**Instructions for the task:** Reproduce each record exactly, leaving out no line.

Pixel coordinate grounding data:
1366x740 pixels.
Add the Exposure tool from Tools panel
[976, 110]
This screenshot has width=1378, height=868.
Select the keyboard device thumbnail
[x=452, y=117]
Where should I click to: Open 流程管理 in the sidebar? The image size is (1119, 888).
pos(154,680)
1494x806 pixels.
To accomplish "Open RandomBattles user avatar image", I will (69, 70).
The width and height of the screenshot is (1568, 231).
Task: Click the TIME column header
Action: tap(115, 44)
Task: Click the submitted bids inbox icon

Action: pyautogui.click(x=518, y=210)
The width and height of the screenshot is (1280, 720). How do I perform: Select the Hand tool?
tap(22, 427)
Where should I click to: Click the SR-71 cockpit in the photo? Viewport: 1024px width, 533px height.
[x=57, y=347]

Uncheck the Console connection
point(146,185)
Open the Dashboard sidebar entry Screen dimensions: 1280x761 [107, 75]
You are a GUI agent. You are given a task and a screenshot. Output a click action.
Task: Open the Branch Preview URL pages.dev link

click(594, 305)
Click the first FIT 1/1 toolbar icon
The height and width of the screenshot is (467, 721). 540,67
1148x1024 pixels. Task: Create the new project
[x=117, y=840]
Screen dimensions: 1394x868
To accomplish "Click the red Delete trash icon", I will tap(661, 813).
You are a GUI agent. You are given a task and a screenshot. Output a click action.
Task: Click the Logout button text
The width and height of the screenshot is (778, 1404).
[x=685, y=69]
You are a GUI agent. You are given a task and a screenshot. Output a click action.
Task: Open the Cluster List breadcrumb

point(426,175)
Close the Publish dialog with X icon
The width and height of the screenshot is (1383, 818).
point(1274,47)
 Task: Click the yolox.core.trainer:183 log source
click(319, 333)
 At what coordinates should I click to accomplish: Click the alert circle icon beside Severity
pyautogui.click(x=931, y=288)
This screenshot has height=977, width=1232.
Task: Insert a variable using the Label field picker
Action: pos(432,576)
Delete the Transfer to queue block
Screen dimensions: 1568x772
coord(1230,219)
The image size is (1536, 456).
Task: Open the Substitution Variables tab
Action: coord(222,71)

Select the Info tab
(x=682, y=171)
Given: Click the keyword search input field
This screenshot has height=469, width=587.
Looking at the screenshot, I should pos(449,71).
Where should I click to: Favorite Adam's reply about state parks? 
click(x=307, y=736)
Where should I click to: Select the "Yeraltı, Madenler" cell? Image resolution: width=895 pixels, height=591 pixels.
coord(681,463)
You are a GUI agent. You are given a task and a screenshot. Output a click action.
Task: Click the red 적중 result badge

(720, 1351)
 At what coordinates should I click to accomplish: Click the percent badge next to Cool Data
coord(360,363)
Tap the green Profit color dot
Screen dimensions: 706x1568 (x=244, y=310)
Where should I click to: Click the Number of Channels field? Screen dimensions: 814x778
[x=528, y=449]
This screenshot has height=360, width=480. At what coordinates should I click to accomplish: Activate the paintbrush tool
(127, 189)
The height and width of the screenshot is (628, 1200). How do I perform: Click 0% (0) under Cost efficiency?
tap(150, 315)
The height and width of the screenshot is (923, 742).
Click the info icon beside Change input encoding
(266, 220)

**Written reply:**
1366x740 pixels.
Add the Exposure tool from Tools panel
[976, 110]
This screenshot has width=1378, height=868.
Select the keyboard device thumbnail
[x=452, y=117]
Where should I click to: Open 流程管理 in the sidebar? The image size is (1119, 888).
pos(154,680)
1494x806 pixels.
To accomplish "Open RandomBattles user avatar image", I will (69, 70).
The width and height of the screenshot is (1568, 231).
Task: Click the TIME column header
Action: tap(115, 44)
Task: Click the submitted bids inbox icon

Action: pyautogui.click(x=518, y=210)
The width and height of the screenshot is (1280, 720). How do I perform: Select the Hand tool?
tap(22, 427)
Where should I click to: Click the SR-71 cockpit in the photo? Viewport: 1024px width, 533px height.
[x=57, y=347]

Uncheck the Console connection
point(146,185)
Open the Dashboard sidebar entry Screen dimensions: 1280x761 [107, 75]
You are a GUI agent. You are given a task and a screenshot. Output a click action.
Task: Open the Branch Preview URL pages.dev link

click(594, 305)
Click the first FIT 1/1 toolbar icon
The height and width of the screenshot is (467, 721). 540,67
1148x1024 pixels. Task: Create the new project
[x=117, y=840]
Screen dimensions: 1394x868
To accomplish "Click the red Delete trash icon", I will tap(661, 813).
You are a GUI agent. You are given a task and a screenshot. Output a click action.
Task: Click the Logout button text
The width and height of the screenshot is (778, 1404).
[x=685, y=69]
You are a GUI agent. You are given a task and a screenshot. Output a click action.
Task: Open the Cluster List breadcrumb

point(426,175)
Close the Publish dialog with X icon
The width and height of the screenshot is (1383, 818).
point(1274,47)
 Task: Click the yolox.core.trainer:183 log source
click(319, 333)
 At what coordinates should I click to accomplish: Click the alert circle icon beside Severity
pyautogui.click(x=931, y=288)
This screenshot has height=977, width=1232.
Task: Insert a variable using the Label field picker
Action: pos(432,576)
Delete the Transfer to queue block
Screen dimensions: 1568x772
coord(1230,219)
The image size is (1536, 456).
Task: Open the Substitution Variables tab
Action: coord(222,71)

Select the Info tab
(x=682, y=171)
Given: Click the keyword search input field
This screenshot has height=469, width=587.
Looking at the screenshot, I should pos(449,71).
Where should I click to: Favorite Adam's reply about state parks? 
click(x=307, y=736)
Where should I click to: Select the "Yeraltı, Madenler" cell? Image resolution: width=895 pixels, height=591 pixels.
coord(681,463)
You are a GUI agent. You are given a task and a screenshot. Output a click action.
Task: Click the red 적중 result badge

(720, 1351)
 At what coordinates should I click to accomplish: Click the percent badge next to Cool Data
coord(360,363)
Tap the green Profit color dot
Screen dimensions: 706x1568 (x=244, y=310)
Where should I click to: Click the Number of Channels field? Screen dimensions: 814x778
[x=528, y=449]
This screenshot has height=360, width=480. At what coordinates should I click to accomplish: Activate the paintbrush tool
(127, 189)
The height and width of the screenshot is (628, 1200). How do I perform: Click 0% (0) under Cost efficiency?
tap(150, 315)
The height and width of the screenshot is (923, 742).
Click the info icon beside Change input encoding
(266, 220)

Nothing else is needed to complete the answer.